→ **THE REQUEST**:
Copy every line of the material below without changing anything.
BEGIN MATERIAL PROVIDED
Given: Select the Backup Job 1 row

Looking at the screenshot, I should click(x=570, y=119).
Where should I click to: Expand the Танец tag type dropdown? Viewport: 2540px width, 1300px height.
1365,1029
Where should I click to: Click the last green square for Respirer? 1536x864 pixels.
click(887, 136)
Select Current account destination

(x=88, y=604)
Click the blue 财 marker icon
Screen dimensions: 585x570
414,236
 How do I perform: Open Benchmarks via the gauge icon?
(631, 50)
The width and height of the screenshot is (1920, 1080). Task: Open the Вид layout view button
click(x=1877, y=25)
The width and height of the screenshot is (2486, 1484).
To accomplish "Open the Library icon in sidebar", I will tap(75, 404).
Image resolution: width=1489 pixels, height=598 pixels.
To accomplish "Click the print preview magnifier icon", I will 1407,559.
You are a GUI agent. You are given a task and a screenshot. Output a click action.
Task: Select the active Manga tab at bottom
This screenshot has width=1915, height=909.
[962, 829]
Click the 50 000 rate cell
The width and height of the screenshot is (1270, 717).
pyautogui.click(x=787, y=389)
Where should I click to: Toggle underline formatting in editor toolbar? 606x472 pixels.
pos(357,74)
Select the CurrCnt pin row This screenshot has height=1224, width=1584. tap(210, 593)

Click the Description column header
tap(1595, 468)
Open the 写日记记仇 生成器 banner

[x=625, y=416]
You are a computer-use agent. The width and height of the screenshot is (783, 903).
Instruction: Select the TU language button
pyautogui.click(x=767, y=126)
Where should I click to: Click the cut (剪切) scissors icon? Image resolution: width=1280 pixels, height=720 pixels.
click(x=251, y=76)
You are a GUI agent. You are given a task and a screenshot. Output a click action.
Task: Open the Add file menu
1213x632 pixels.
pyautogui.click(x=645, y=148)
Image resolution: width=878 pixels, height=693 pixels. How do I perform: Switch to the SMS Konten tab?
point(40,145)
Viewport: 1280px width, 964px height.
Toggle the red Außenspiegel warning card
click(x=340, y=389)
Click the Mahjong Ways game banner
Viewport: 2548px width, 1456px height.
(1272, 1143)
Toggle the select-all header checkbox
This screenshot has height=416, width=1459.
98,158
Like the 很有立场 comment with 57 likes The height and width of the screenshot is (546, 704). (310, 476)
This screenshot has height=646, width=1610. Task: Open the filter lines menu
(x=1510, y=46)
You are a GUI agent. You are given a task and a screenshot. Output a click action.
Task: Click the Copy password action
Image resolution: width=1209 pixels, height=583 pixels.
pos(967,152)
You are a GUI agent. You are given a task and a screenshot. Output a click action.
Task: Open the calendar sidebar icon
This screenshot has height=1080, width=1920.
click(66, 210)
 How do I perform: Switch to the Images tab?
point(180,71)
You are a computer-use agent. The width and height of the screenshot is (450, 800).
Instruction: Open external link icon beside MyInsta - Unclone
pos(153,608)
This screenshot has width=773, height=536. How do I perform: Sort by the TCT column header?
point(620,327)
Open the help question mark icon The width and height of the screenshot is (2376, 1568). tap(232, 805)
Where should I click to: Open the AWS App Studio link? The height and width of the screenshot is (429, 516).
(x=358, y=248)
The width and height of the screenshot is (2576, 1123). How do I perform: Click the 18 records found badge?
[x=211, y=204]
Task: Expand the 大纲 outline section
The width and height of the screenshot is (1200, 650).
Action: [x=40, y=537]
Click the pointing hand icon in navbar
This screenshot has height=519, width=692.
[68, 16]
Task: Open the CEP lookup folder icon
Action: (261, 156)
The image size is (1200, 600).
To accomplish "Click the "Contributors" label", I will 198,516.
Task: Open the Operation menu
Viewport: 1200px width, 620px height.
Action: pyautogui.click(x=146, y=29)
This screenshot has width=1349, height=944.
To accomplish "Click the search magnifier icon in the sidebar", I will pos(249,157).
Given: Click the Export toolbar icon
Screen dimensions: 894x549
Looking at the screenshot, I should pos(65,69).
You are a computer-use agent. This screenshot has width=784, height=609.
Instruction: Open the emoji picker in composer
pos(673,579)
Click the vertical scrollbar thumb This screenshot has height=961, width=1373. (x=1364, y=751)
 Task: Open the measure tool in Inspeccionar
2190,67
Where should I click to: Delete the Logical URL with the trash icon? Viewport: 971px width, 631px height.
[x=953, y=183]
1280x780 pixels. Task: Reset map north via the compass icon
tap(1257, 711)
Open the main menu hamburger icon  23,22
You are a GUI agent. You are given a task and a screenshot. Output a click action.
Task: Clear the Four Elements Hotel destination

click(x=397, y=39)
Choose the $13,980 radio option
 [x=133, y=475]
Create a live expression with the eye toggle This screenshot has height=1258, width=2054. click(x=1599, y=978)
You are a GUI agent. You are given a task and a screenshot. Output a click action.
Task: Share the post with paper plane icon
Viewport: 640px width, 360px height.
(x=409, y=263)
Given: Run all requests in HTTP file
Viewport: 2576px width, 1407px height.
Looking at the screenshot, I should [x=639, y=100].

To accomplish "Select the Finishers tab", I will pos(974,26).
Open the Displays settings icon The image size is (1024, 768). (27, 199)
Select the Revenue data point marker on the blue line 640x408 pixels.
END MATERIAL PROVIDED
→ **WRITTEN RESPONSE**:
Given: Select the Backup Job 1 row

Looking at the screenshot, I should click(x=570, y=119).
Where should I click to: Expand the Танец tag type dropdown? Viewport: 2540px width, 1300px height.
1365,1029
Where should I click to: Click the last green square for Respirer? 1536x864 pixels.
click(887, 136)
Select Current account destination

(x=88, y=604)
Click the blue 财 marker icon
Screen dimensions: 585x570
414,236
 How do I perform: Open Benchmarks via the gauge icon?
(631, 50)
The width and height of the screenshot is (1920, 1080). Task: Open the Вид layout view button
click(x=1877, y=25)
The width and height of the screenshot is (2486, 1484).
To accomplish "Open the Library icon in sidebar", I will tap(75, 404).
Image resolution: width=1489 pixels, height=598 pixels.
To accomplish "Click the print preview magnifier icon", I will 1407,559.
You are a GUI agent. You are given a task and a screenshot. Output a click action.
Task: Select the active Manga tab at bottom
This screenshot has width=1915, height=909.
[962, 829]
Click the 50 000 rate cell
The width and height of the screenshot is (1270, 717).
pyautogui.click(x=787, y=389)
Where should I click to: Toggle underline formatting in editor toolbar? 606x472 pixels.
pos(357,74)
Select the CurrCnt pin row This screenshot has height=1224, width=1584. tap(210, 593)

Click the Description column header
tap(1595, 468)
Open the 写日记记仇 生成器 banner

[x=625, y=416]
You are a computer-use agent. The width and height of the screenshot is (783, 903).
Instruction: Select the TU language button
pyautogui.click(x=767, y=126)
Where should I click to: Click the cut (剪切) scissors icon? Image resolution: width=1280 pixels, height=720 pixels.
click(x=251, y=76)
You are a GUI agent. You are given a task and a screenshot. Output a click action.
Task: Open the Add file menu
1213x632 pixels.
pyautogui.click(x=645, y=148)
Image resolution: width=878 pixels, height=693 pixels. How do I perform: Switch to the SMS Konten tab?
point(40,145)
Viewport: 1280px width, 964px height.
Toggle the red Außenspiegel warning card
click(x=340, y=389)
Click the Mahjong Ways game banner
Viewport: 2548px width, 1456px height.
(1272, 1143)
Toggle the select-all header checkbox
This screenshot has height=416, width=1459.
98,158
Like the 很有立场 comment with 57 likes The height and width of the screenshot is (546, 704). (310, 476)
This screenshot has height=646, width=1610. Task: Open the filter lines menu
(x=1510, y=46)
You are a GUI agent. You are given a task and a screenshot. Output a click action.
Task: Click the Copy password action
Image resolution: width=1209 pixels, height=583 pixels.
pos(967,152)
You are a GUI agent. You are given a task and a screenshot. Output a click action.
Task: Open the calendar sidebar icon
This screenshot has height=1080, width=1920.
click(66, 210)
 How do I perform: Switch to the Images tab?
point(180,71)
You are a computer-use agent. The width and height of the screenshot is (450, 800).
Instruction: Open external link icon beside MyInsta - Unclone
pos(153,608)
This screenshot has width=773, height=536. How do I perform: Sort by the TCT column header?
point(620,327)
Open the help question mark icon The width and height of the screenshot is (2376, 1568). tap(232, 805)
Where should I click to: Open the AWS App Studio link? The height and width of the screenshot is (429, 516).
(x=358, y=248)
The width and height of the screenshot is (2576, 1123). How do I perform: Click the 18 records found badge?
[x=211, y=204]
Task: Expand the 大纲 outline section
The width and height of the screenshot is (1200, 650).
Action: [x=40, y=537]
Click the pointing hand icon in navbar
This screenshot has height=519, width=692.
[68, 16]
Task: Open the CEP lookup folder icon
Action: (261, 156)
The image size is (1200, 600).
To accomplish "Click the "Contributors" label", I will 198,516.
Task: Open the Operation menu
Viewport: 1200px width, 620px height.
Action: pyautogui.click(x=146, y=29)
This screenshot has width=1349, height=944.
To accomplish "Click the search magnifier icon in the sidebar", I will pos(249,157).
Given: Click the Export toolbar icon
Screen dimensions: 894x549
Looking at the screenshot, I should pos(65,69).
You are a computer-use agent. This screenshot has width=784, height=609.
Instruction: Open the emoji picker in composer
pos(673,579)
Click the vertical scrollbar thumb This screenshot has height=961, width=1373. (x=1364, y=751)
 Task: Open the measure tool in Inspeccionar
2190,67
Where should I click to: Delete the Logical URL with the trash icon? Viewport: 971px width, 631px height.
[x=953, y=183]
1280x780 pixels. Task: Reset map north via the compass icon
tap(1257, 711)
Open the main menu hamburger icon  23,22
You are a GUI agent. You are given a task and a screenshot. Output a click action.
Task: Clear the Four Elements Hotel destination

click(x=397, y=39)
Choose the $13,980 radio option
 [x=133, y=475]
Create a live expression with the eye toggle This screenshot has height=1258, width=2054. click(x=1599, y=978)
You are a GUI agent. You are given a task and a screenshot. Output a click action.
Task: Share the post with paper plane icon
Viewport: 640px width, 360px height.
(x=409, y=263)
Given: Run all requests in HTTP file
Viewport: 2576px width, 1407px height.
Looking at the screenshot, I should [x=639, y=100].

To accomplish "Select the Finishers tab", I will pos(974,26).
Open the Displays settings icon The image size is (1024, 768). (27, 199)
Select the Revenue data point marker on the blue line 640x408 pixels.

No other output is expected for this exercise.